Updated March 25 at 6:26pm

Management change at the Festival Ballet of Rhode Island; eight resign from board


PROVIDENCE – Hopes are high that the Festival Ballet of Rhode Island will stay afloat despite a sudden shake-up at the management level and a “fragile” financial state that has the board of directors restructuring the organization to avoid entering receivership.

Former Executive Director Alison Cariati suddenly resigned Monday due to what published reports describe as differences over the creative direction of the company and unspecified personnel issues. Seven board members also resigned at the same time.

Don E. Wineberg, a board member who is now Festival spokesman, today provided an update for Providence Business News. He said the financial state of Festival Ballet is “fragile” and the board is taking various steps to avoid entering receivership. “The best thing the community can do to help,” he said, “is to come out and see this company of excellent dancers that we’ve put together.”

The group tried to work with an expanded budget this year in what Wineberg called “an aggressive, risk-taking” spending proposal that “we now realize we won’t be able to meet,” he said.
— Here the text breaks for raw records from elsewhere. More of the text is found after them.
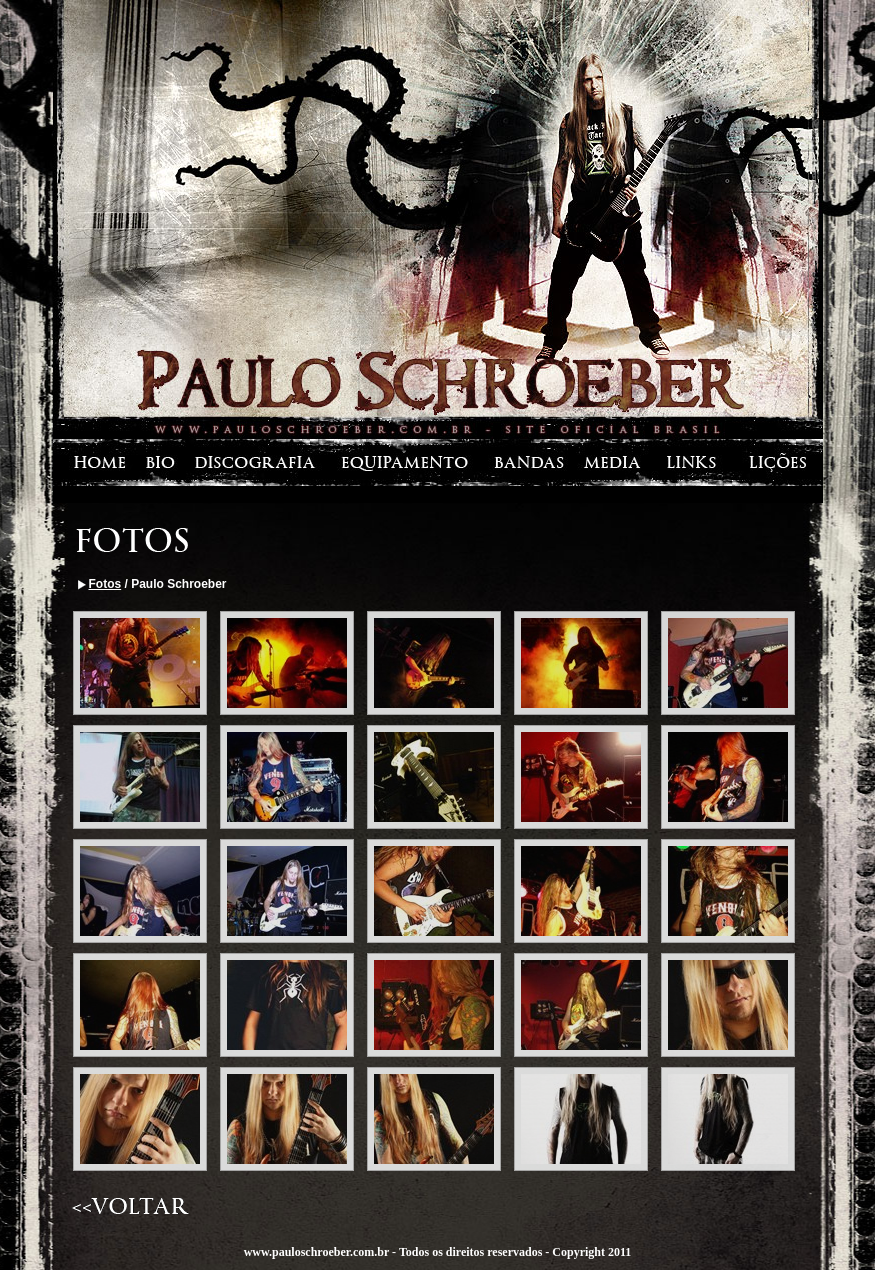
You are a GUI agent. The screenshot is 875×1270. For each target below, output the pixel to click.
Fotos (105, 584)
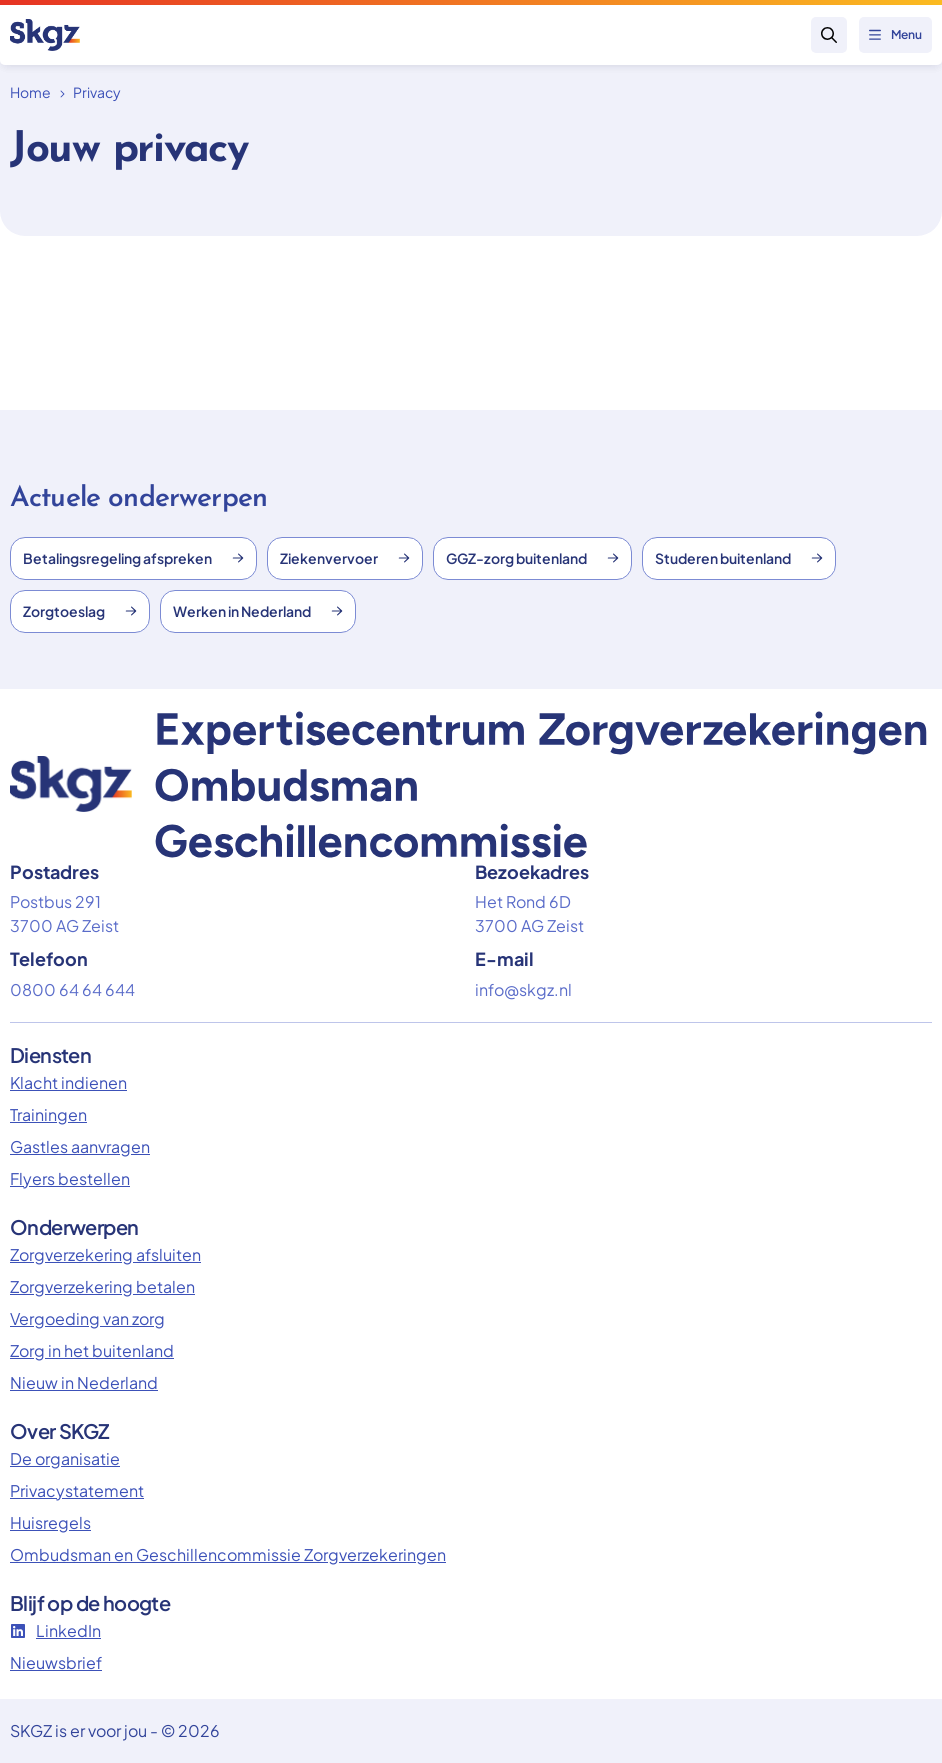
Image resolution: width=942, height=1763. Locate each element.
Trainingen (48, 1114)
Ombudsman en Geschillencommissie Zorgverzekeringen (228, 1554)
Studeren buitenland (739, 558)
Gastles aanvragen (80, 1146)
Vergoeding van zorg (87, 1318)
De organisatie (65, 1458)
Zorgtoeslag (80, 611)
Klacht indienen (68, 1082)
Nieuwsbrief (56, 1662)
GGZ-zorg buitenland (532, 558)
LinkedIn (55, 1630)
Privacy (97, 92)
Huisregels (50, 1522)
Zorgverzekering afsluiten (105, 1254)
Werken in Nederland (258, 611)
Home (30, 92)
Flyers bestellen (70, 1178)
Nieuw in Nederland (84, 1382)
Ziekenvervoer (345, 558)
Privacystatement (77, 1490)
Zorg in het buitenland (92, 1350)
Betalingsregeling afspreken (133, 558)
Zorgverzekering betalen (102, 1286)
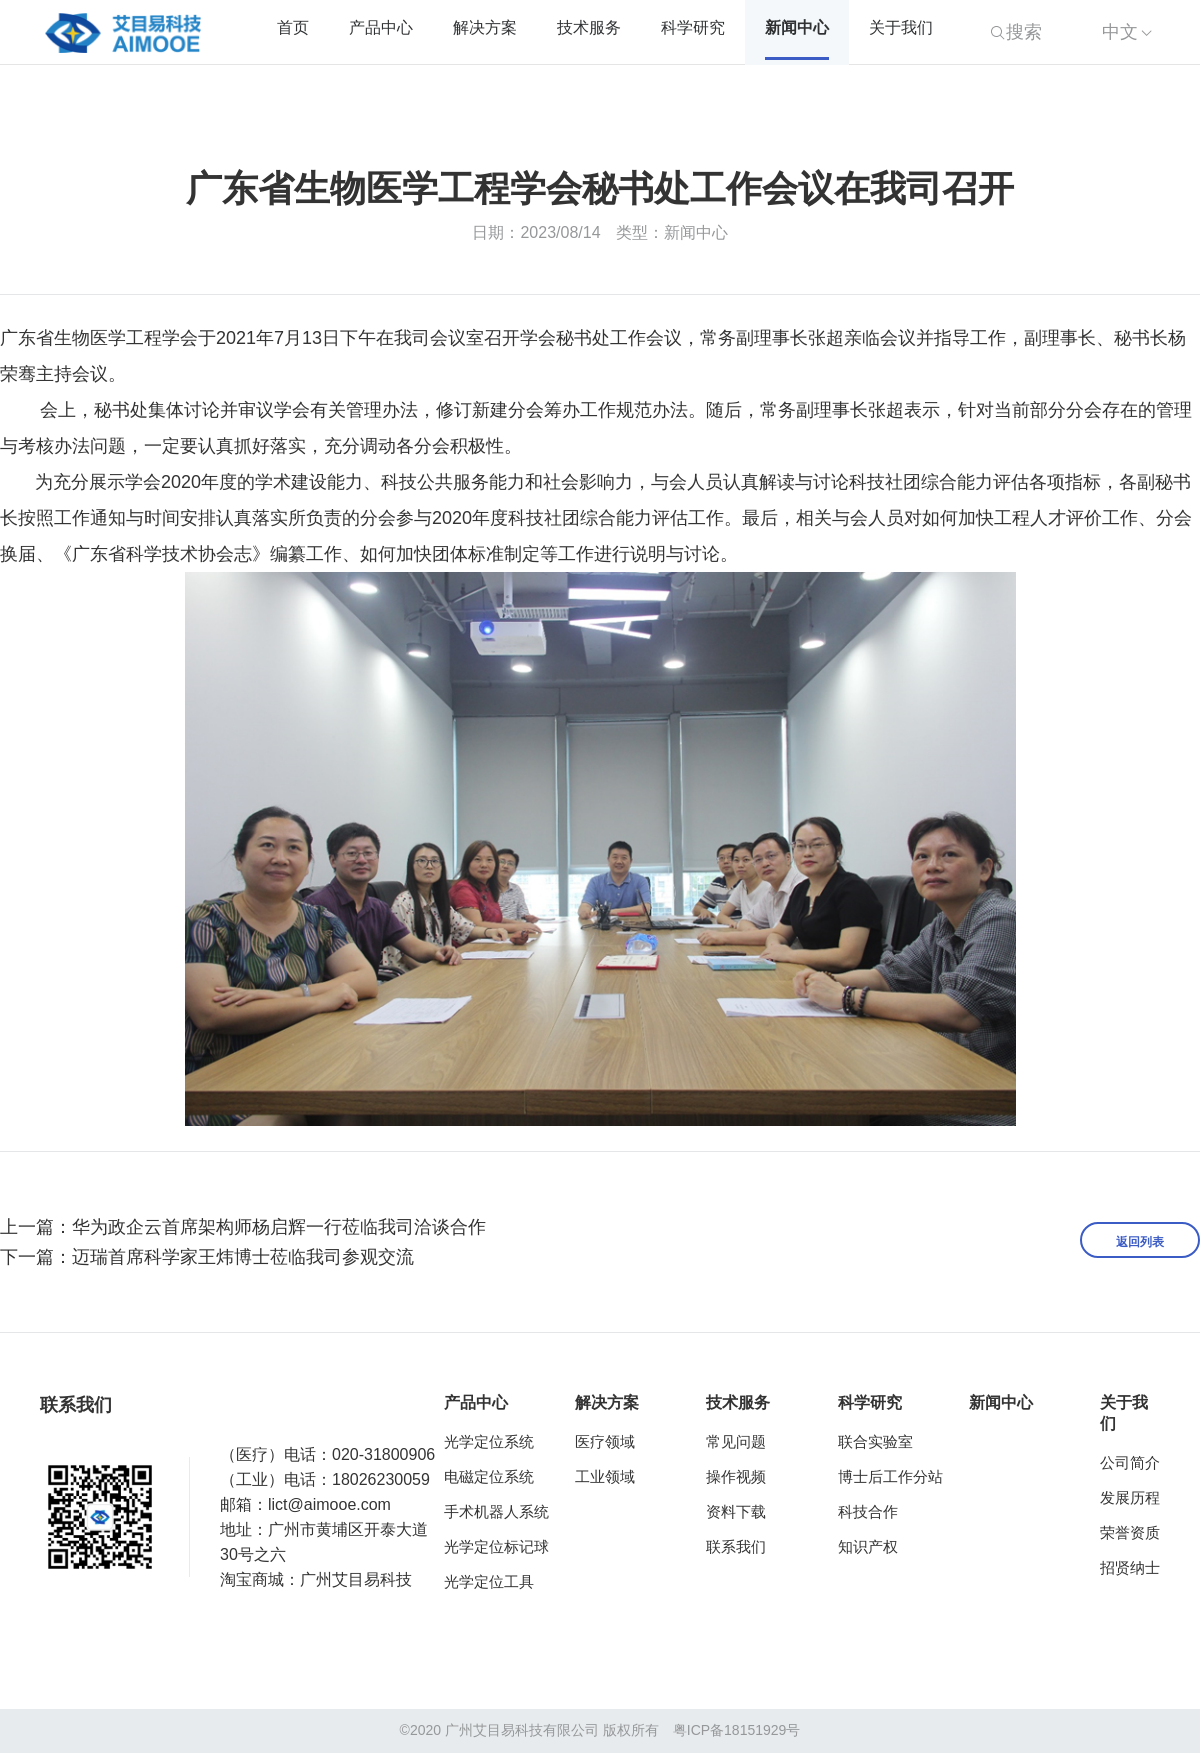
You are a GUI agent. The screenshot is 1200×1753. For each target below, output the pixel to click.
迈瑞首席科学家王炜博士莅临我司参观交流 (243, 1257)
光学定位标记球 (496, 1546)
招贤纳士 (1130, 1567)
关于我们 (901, 27)
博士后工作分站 (890, 1476)
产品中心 (381, 27)
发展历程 (1130, 1497)
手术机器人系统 (496, 1511)
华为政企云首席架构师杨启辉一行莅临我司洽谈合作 (279, 1227)
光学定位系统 (489, 1441)
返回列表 (1140, 1242)
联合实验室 (875, 1441)
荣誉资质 (1130, 1532)
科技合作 (868, 1511)
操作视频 (736, 1476)
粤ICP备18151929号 (737, 1730)
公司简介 (1130, 1462)
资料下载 (736, 1511)
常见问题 (736, 1441)
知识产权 (868, 1546)
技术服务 (589, 27)
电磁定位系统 (489, 1476)
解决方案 (485, 27)
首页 (293, 27)
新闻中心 (797, 27)
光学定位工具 (489, 1581)
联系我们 (736, 1546)
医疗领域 (605, 1441)
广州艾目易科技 (356, 1579)
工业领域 (605, 1476)
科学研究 (693, 27)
The group’s budget is $1.8 million, Wineberg said.

An interim management committee has been formed to oversee operations, Wineberg said, and to work on restructuring the budget and other financial considerations. The interim committee will remain in charge until a managing director is found to replace Cariati, who had just finished her first year at Festival. New board members also will be recruited, Wineberg said, and the show will go on.

The ballet group is scheduled to do more performances than last year’s 36 shows, Wineberg said, and ongoing plans to contract with the Rhode Island Philharmonic Orchestra to be Festival’s house orchestra continue, needing only to be finalized. The satellite schools that Festival opened early this month in East Greenwich and the Rumford section of East Providence are open and operating, he said. A performance of “Carmen,” slated for next month, has been postponed to February.

“I can’t promise anything,” Wineberg said when asked about the possibility of receivership. “But our hope and our expectation is very positive and we are confident that Festival Ballet will continue.”